When support, a space to share, to rail at life’s injustices and be
are as necessary as air.
People in underrepresented groups, facing higher frequencies of injustice, often need these spaces more often or more profoundly than members of majority groups. Be it outright *ism or the accumulation of microaggressions, having such spaces can help underrepresented groups’ members remember why they began this journey, can help them renew their commitment to it or to celebrate the beginning of a new journey.
To do this, these spaces must necessarily be safe, as defined by the people needing them. For people of color, this may mean spaces where there are no “white” people. For women, this may mean spaces with no people identifying as male.
Exclusion from a safe space is typically not a reflection on a given person. Rather, it is a reflection of the systemic over- and undervaluing of individuals based on things other than their actual performance in equitable assessments.
These safe spaces allow discussion, healing, and renewal. This “inreach” to members of underrepresented groups can be absolutely critical to the success of members of these groups.
At the same time, we also need outreach.
We need spaces where people who genuinely want to be allies, who want to listen and learn and use their privilege (however small it may seem) for the good of others, to be able to interact with members of underrepresented groups who are ready to share their stories, who are ready to point potential allies to resources and engage with their respectful questions about points not yet fully grasped. Who can help enunciate the common needs of the underrepresented group. Who can help allies become advocates.
These well educated advocates can create more allies and advocates, sharing the burden and creating an exponential growth of people who can partner with members of underrepresented groups to more rapidly and effectively change the system from within, to create a culture and a system that better enables everyone to realize their full potential.
So if you are a member of an underrepresented group, I invite you to create or sustain spaces of inreach, to strengthen your support networks (whatever they may be) so that you are better able to survive the inevitable injustices inherent to our systems and enacted by individuals in those systems. Because despite our actions,
We Need You.
And when you are able and ready, please engage in outreach, whether in person or online. Help others to help you and other members of your group.

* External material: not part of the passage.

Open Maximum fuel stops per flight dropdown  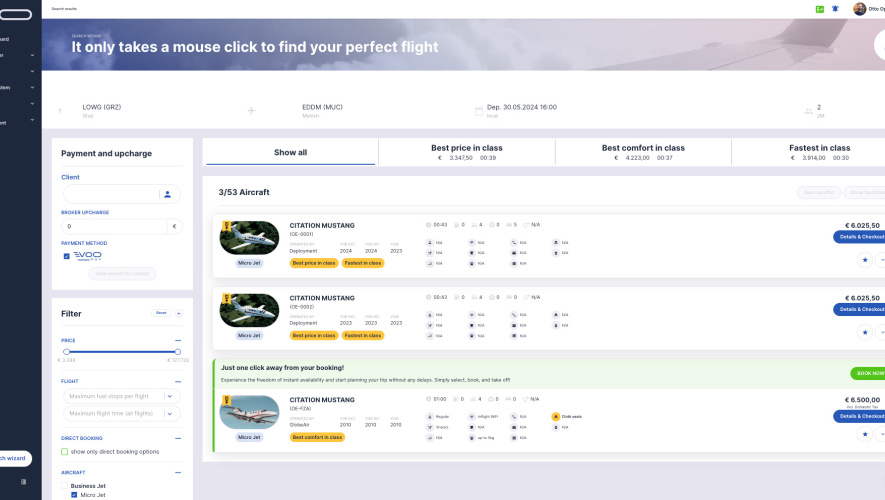(170, 396)
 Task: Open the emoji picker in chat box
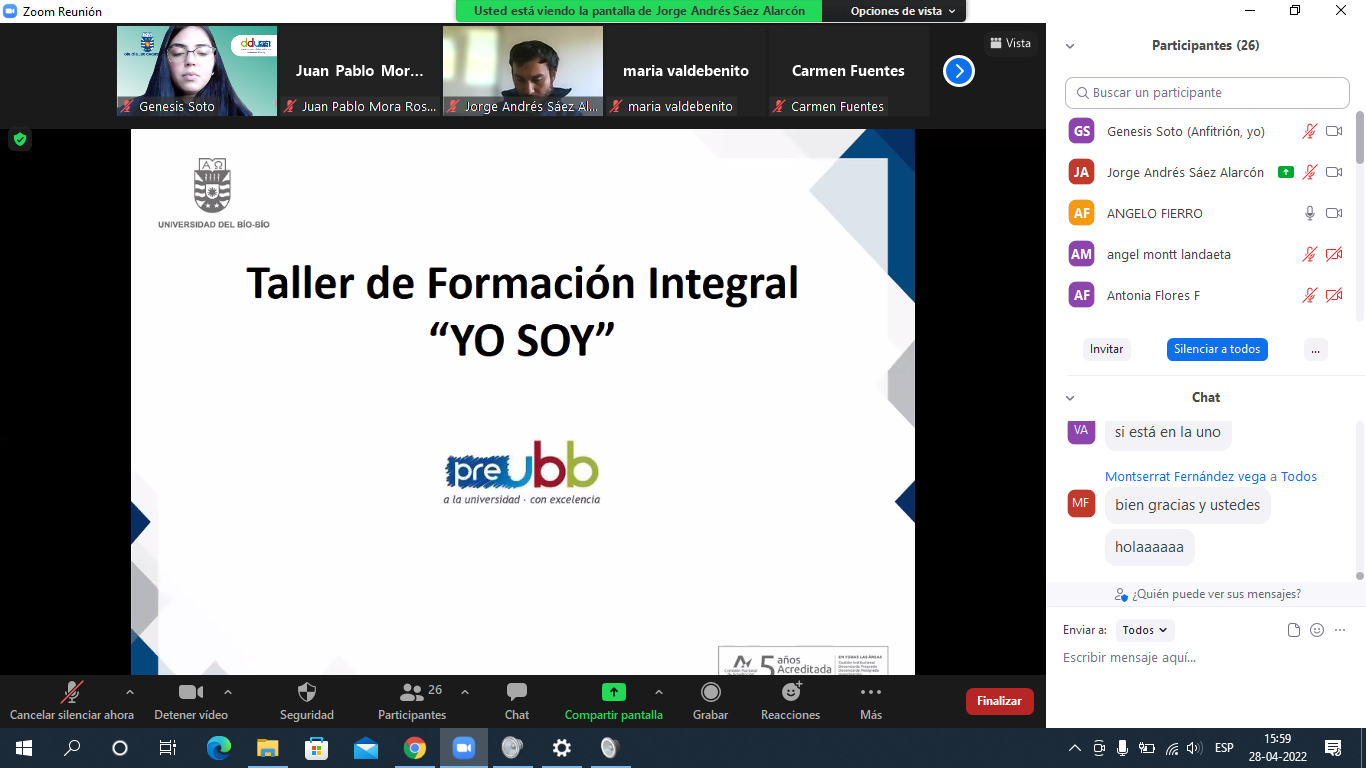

To members of well represented groups, I invite you to listen, to use resources available to educate yourself. To reflect deeply and compassionately on the experiences of underrepresented group members, acknowledging that the act of sharing is a gift, no matter how painful the content.
Reach out to others, to let them know that you want to engage with them on ways to stop injustices when they are ready. Respect when individuals are not yet ready. Leave the door open for them and keep looking for those who are ready. Because despite our actions,
We Need You.
And when you are able and ready, please step up and act. Advocate! Whether online or in person, use the power of your privilege to raise up voices that systematically go unheard, to minimize bias, unconscious or otherwise, to create a more just world.
For only in fully realizing all peoples’ potentials will we truly be doing the best science possible.